AVAILABLE DATA: Begin

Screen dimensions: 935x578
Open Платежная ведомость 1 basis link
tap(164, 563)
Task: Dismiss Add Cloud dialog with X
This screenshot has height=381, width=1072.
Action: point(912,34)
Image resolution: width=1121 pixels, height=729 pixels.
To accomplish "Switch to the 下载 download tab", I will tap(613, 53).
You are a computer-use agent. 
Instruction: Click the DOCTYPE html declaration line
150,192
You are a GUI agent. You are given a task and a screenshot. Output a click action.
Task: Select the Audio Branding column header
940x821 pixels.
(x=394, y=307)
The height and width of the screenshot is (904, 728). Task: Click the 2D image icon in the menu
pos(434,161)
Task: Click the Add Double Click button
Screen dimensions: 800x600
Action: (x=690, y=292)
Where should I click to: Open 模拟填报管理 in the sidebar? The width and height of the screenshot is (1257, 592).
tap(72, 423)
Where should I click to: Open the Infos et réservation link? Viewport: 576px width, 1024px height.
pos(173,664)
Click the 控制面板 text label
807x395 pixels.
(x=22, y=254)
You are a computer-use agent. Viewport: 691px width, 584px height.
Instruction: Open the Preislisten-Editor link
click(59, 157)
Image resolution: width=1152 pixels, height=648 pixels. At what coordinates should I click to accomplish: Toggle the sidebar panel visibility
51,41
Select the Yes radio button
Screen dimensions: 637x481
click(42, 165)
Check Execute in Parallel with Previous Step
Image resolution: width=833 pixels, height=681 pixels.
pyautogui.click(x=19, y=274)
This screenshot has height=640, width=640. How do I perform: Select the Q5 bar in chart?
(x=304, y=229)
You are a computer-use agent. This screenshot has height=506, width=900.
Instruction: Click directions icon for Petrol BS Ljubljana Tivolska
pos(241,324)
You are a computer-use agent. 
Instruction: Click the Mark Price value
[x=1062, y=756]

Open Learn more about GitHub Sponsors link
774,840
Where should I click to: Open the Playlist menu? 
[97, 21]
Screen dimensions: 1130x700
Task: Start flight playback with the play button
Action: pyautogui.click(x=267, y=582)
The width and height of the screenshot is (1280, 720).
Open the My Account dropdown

AVAILABLE DATA: End

* **AIM OF THE TASK**
Pull each line containing "computer" from the records.

* **ANSWER TO THIS PROBLEM**
You are a computer-use agent. 
You are a computer-use agent. Viewport: 691px width, 584px height.
You are a computer-use agent. This screenshot has height=506, width=900.
You are a computer-use agent. 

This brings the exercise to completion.